They say you should dress for the job you want — the old adage doesn’t mention being gender appropriate.
Meagan Hunter, 35, was a server at a Chili’s in Phoenix, but is now out of a job after she was passed up for a promotion because she wore jeans and a button-down shirt to a seminar aimed at those looking to become shift managers. Hunter, a single mother and lesbian, wrote in a blog for the ACLU of Arizona, said that after the June 2018 seminar, her manager told her that his boss thought her clothes were “inappropriate.”
Hunter was offered the promotion only if she would change her wardrobe to be more “gender appropriate.”
“I asked him, ‘Are you telling me that I need to have my breasts hanging out to be successful in your company?’” Hunter wrote. “He answered, ‘Not in those words.’” Hunter asked why she couldn't wear a chef-style coat like the other managers and he said because “It’s for boys.”
Hunter told Yahoo that after finishing her shift that day, she went home to reflect on whether she could continue at Chili’s.
“What I wear has nothing to do with my work ethic,” she told Yahoo. “The next day, I quit.”
She added in her blog, “I couldn’t continue to work at a place where my willingness to conform to a stereotype was more important than my job performance. So I left a job that I enjoyed and said goodbye to the coworkers I considered family.”

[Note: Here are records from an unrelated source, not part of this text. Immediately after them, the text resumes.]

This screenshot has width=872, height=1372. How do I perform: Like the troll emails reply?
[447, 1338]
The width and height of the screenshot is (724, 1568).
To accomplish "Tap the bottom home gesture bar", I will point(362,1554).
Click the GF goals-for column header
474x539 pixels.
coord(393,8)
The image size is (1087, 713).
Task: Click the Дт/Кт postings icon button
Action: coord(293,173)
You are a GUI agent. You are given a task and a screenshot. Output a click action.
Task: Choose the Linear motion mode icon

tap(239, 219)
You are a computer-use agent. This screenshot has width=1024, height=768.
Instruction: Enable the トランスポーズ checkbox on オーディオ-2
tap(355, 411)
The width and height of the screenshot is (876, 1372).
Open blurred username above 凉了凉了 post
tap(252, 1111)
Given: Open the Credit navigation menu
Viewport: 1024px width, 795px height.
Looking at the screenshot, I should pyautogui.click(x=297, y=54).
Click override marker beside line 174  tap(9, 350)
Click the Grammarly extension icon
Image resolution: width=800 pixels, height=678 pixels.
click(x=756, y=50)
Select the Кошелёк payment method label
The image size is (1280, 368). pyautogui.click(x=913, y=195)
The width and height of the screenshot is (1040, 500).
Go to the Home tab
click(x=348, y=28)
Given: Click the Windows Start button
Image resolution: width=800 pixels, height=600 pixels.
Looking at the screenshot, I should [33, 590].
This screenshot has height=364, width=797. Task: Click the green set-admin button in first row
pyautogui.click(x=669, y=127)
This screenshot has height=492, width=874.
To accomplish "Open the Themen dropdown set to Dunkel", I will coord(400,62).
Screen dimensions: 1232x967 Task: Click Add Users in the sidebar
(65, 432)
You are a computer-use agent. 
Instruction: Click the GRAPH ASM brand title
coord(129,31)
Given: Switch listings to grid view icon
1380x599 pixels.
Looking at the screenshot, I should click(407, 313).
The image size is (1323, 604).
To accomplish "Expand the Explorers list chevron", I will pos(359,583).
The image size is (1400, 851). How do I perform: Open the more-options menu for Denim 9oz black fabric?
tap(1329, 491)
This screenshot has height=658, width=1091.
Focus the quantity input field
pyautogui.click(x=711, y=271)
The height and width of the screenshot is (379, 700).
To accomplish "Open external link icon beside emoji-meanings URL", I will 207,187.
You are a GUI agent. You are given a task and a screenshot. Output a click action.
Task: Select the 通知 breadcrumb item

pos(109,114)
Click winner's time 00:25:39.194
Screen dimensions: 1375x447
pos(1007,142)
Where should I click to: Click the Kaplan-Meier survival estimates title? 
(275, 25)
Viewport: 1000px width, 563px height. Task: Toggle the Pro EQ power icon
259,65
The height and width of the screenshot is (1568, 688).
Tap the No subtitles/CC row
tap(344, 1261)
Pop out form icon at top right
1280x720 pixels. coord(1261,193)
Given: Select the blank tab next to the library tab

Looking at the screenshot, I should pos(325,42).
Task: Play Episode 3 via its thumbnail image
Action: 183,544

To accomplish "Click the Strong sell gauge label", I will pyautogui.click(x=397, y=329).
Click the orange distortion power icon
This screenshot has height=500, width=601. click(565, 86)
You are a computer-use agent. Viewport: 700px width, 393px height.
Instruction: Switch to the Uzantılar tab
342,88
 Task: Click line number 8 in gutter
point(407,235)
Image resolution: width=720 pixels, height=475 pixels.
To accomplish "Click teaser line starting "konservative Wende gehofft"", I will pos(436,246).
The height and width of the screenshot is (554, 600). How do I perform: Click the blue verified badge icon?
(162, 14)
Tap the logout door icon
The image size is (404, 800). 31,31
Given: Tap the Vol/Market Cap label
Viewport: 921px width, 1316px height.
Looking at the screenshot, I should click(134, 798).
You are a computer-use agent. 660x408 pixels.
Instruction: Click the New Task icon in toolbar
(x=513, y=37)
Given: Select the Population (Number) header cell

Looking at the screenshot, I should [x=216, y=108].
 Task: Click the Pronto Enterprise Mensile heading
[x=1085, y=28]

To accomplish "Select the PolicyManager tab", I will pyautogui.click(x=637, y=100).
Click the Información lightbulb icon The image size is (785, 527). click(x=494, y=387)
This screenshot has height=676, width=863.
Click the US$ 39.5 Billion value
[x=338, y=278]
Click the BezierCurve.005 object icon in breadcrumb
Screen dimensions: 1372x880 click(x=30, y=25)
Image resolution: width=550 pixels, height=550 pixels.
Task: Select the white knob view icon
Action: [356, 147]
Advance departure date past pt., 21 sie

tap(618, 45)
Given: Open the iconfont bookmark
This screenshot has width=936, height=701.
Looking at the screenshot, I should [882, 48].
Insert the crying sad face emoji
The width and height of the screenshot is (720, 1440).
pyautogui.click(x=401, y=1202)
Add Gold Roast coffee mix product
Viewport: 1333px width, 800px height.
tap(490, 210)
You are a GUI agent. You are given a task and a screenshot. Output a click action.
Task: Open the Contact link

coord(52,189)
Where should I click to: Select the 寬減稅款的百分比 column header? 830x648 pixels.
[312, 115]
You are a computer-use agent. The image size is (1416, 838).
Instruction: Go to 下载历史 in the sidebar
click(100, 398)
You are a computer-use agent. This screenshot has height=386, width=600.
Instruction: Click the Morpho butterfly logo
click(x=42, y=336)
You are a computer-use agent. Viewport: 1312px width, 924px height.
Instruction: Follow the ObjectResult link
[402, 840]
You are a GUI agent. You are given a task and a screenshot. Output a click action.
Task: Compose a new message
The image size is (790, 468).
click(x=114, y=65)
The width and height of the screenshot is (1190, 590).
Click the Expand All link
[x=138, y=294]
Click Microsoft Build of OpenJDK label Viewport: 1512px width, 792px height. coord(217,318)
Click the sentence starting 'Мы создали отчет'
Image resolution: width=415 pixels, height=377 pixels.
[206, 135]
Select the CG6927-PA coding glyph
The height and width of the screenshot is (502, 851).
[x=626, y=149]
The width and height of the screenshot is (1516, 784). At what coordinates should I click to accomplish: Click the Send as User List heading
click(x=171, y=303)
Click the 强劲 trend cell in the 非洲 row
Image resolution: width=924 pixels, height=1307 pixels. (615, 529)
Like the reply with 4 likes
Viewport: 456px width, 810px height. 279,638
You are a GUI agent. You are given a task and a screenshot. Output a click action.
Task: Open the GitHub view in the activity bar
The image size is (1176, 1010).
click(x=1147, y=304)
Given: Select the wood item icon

Hunter later learned from a coworker that she had previously been looked over for a bartender position because the manager “didn’t want a gay girl behind the bar” because she wouldn’t attract the right clientele. When she wrote to Chili’s about her experience, Hunter says the company dismissed her claims because the “manager’s best friend is gay.”
On Wednesday, Hunter filed a complaint against with the Equal Employment Opportunity Commission claiming the Chili’s manager discriminated against her on the basis of sex. This filing is the first step in eventually bringing a lawsuit, an ACLU spokesperson told Yahoo. The discrimination Hunter faced also forced her to seek a new job where she’s taken a pay cut and is back at the bottom rung of the corporate ladder.
“When all this happened with Chili’s, I was in the process of buying a home for me and my 9-year-old son,” Hunter said. “It’s been a difficult time.”
A Chili’s spokesperson told Yahoo that the company was “alarmed” to hear these allegation and does not “tolerate any discriminatory behavior in our restaurants.”
Chili’s claims that Hunter was not denied a promotion, but was “identified as a high potential Team Member” and told about the dress code for managers, but that “absolutely no mention was made of any need to conform to gender-specific clothing.”
In a post on ACLU’s official blog, senior staff attorney Ria Tabacco Mar cited the 1989 Supreme Court sex discrimination case Price Waterhouse v. Hopkins and wrote “When employers punish workers for who they are and what they look like, they lose valuable people like Meagan. That’s not only wrong and bad for business — it’s also against the law.”